Recent advances in the cellular and molecular biology of single stem cells have uncovered significant heterogeneity in the functional properties of stem cell populations. This has prompted the development of approaches to study single cells in isolation, often performed using multiparameter flow cytometry. However, many stem cell populations are too rare to test all possible cell surface marker combinations, and virtually nothing is known about functional differences associated with varying intensities of such markers.

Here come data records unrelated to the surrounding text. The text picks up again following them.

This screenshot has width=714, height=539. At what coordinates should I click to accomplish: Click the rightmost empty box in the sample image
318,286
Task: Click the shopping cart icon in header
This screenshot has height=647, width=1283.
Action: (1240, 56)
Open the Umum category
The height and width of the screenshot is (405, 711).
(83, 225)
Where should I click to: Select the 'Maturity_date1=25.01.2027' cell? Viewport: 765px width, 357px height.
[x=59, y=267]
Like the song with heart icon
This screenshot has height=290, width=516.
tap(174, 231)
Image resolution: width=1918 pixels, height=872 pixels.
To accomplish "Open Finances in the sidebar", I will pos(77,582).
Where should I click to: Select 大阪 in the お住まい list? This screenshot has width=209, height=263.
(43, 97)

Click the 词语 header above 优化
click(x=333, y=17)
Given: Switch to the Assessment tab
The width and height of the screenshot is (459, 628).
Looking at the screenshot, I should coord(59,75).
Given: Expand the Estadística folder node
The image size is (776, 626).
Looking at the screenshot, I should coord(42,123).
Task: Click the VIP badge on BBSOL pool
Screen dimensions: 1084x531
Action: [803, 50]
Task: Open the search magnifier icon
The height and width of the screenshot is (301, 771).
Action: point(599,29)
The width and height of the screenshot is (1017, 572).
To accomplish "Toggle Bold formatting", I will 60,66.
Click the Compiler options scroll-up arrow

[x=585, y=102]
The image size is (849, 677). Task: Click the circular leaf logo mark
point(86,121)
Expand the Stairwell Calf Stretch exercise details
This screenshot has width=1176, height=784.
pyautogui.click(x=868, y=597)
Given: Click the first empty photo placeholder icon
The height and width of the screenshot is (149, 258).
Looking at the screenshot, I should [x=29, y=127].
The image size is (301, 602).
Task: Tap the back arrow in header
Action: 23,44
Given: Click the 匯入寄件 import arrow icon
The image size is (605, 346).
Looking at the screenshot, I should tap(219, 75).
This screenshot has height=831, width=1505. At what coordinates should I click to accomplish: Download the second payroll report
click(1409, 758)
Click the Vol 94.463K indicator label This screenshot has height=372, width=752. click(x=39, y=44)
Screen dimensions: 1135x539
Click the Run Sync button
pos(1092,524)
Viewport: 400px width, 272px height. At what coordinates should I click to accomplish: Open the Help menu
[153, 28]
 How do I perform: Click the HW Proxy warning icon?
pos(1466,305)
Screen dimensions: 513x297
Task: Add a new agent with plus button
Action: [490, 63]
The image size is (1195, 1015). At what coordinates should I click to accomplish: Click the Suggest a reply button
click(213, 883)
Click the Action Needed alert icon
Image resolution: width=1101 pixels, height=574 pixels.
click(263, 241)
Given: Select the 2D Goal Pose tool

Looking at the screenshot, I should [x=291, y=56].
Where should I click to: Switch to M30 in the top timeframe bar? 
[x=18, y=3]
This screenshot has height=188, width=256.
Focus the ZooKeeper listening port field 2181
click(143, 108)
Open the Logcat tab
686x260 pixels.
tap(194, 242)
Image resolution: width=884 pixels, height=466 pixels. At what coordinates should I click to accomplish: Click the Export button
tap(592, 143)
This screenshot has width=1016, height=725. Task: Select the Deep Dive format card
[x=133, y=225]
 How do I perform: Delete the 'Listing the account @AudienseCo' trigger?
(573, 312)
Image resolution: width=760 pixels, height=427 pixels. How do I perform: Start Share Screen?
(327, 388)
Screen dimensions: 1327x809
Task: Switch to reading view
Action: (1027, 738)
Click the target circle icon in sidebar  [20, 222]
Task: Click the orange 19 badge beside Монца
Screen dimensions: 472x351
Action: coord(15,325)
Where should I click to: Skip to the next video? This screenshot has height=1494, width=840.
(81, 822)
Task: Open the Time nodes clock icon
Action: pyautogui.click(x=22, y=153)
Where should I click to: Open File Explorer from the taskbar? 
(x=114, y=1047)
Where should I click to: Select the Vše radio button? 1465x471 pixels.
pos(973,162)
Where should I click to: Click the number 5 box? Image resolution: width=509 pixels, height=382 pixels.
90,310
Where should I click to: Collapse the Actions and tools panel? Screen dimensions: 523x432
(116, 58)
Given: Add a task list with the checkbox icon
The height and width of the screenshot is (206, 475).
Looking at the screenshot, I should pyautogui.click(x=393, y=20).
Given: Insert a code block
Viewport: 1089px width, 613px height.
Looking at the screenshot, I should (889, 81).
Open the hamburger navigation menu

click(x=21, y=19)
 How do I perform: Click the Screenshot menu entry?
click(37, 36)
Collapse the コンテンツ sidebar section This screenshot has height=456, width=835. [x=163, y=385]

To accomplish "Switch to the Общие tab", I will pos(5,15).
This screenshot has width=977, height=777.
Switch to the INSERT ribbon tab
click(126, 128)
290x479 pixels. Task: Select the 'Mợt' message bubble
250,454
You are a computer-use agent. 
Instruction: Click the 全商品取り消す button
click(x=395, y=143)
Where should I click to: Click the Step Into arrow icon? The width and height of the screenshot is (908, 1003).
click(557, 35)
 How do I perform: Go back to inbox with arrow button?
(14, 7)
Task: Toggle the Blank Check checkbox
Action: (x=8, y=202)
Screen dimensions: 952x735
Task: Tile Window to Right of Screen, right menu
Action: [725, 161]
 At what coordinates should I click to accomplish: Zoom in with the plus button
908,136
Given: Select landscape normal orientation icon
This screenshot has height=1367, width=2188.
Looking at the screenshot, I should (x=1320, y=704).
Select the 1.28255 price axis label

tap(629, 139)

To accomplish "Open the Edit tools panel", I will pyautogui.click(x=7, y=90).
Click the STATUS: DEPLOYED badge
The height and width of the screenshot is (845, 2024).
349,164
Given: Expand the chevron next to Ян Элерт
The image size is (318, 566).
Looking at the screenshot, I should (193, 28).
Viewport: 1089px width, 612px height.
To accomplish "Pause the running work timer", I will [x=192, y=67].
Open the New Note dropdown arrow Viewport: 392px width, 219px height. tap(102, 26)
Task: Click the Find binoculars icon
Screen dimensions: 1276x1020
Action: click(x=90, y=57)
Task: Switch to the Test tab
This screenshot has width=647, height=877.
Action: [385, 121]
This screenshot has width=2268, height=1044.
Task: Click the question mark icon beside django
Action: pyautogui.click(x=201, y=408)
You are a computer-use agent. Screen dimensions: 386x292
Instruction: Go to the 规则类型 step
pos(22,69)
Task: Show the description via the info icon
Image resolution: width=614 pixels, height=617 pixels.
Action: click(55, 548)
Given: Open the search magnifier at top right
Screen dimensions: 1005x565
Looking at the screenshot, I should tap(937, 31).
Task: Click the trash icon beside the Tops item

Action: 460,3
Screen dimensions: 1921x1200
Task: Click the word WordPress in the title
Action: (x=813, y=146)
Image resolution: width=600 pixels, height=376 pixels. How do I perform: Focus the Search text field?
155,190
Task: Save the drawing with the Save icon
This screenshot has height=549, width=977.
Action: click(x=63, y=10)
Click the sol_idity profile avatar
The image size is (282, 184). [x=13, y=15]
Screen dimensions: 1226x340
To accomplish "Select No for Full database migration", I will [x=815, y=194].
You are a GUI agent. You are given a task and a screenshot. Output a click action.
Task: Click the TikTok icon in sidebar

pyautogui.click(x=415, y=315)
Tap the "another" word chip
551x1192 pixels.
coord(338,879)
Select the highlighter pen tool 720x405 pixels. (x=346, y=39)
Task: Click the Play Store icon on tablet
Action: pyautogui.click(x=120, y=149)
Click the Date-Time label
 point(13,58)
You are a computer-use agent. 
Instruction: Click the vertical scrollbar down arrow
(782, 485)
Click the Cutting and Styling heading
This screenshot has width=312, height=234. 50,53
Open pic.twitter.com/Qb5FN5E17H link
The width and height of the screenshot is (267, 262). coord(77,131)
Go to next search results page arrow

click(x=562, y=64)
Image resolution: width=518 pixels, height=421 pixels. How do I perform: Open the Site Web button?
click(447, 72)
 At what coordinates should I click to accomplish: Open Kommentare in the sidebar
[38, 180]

Here we describe the use of index sorting for further resolution of the flow cytometric isolation of single murine hematopoietic stem cells (HSCs). Specifically, we associate single-cell functional assay outcomes with distinct cell surface marker expression intensities. High levels of both CD150 and EPCR associate with delayed kinetics of cell division and low levels of differentiation. Moreover, cells that do not form single HSC-derived clones appear in the 7AAD(dim) fraction, suggesting that even low levels of 7AAD staining are indicative of less healthy cell populations. These data indicate that when used in combination with single-cell functional assays, index sorting is a powerful tool for refining cell isolation strategies. This approach can be broadly applied to other single-cell systems, both to improve isolation and to acquire additional cell surface marker information.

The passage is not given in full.